I don’t know how I would have done it, how I could have driven off to face my new opportunities, had I not had a very important epiphany.  You see, I had my two youngest children with me in the backseat.  So I couldn’t cry, wail, or do anything else that felt natural and right, to me, in that moment.  I couldn’t upset them like that.  Their life seemed like it was going to have enough challenges ahead without me adding to them.  All I could do was think.  Eight hours to think.

Thoughts ran through my mind at warp speed, so many, so quickly I don’t know that I processed them all.  But I do remember wondering to myself, “How can I do this?  How can this be happening?  How can I be leaving my LIFE?  How can I be abandoning all I have become and built over the past almost 20 years?  How can this be real?”  And then it hit me like a bolt of lightening.
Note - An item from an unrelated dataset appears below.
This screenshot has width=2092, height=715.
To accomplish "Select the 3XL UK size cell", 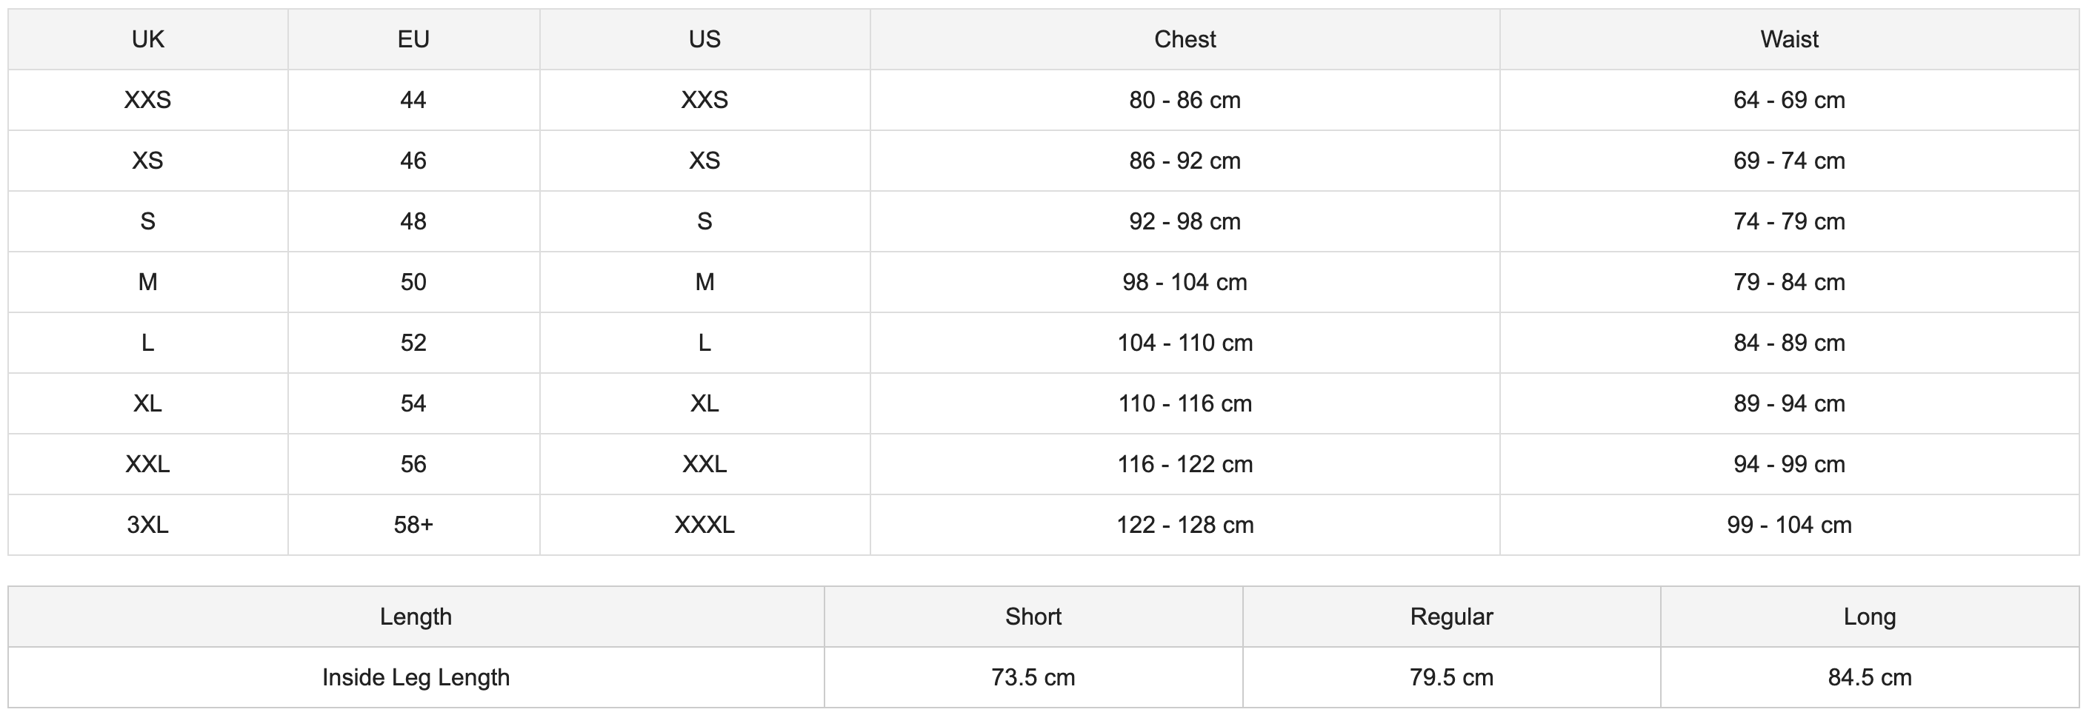I will 148,524.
I won’t have a scar from it like Harry Potter, but it has been forever seared in my mind.

I realized I could do it, and had done it with as much grace and dignity as I could muster, I could drive off without a backward glance, I could be an example to my children and show them how you carry on and do what you have to do (even do what you don’t want to do) with your head held high, even when the direction seems impossible because…I had been blessed (yes, I realize now, BLESSED) with my neighbors.

My neighbors were good people.  But some had been affected by my former spouse’s choices (and those that hadn’t, for some reason, jumped on the bandwagon anyway) and had gone from being like family to me to turning in to absolutely the most hateful and hostile people I have personally ever had the opportunity to know!

I reflected on my neighbors and realized they had a purpose in my life.  I saw them for what they were to me–a blessing, in their own way.  Corrie Ten Boom, author of “The Hiding Place,” was sent to a German concentration camp.  Her story taught me about gratitude and choosing to give thanks in all things for SOME thing.  And to look for the tender mercies that come to each of us in our lives.

In her trying and miserable existence, one day the only thing Corrie and her sister could find to be grateful for was fleas!  It seemed a little ridiculous but they chose to be thankful for the fleas they lived with.  (After all, gratitude is always a choice, isn’t it?)  They even prayed to God and expressed their gratitude for the fleas.  And do you know what? Those fleas ended up saving Corrie’s life when Nazi soldiers wouldn’t enter their barracks for inspections–because of the fleas!

I haven’t had the chance to thank those neighbors for being true fleas to me until now.  But thank you.  I mean that, sincerely, from the bottom of my heart.

Each of you made it easier for me to do what I had to do, and to do it with gratitude, and I will always be grateful.

Onward I drove.  Eight hours to think.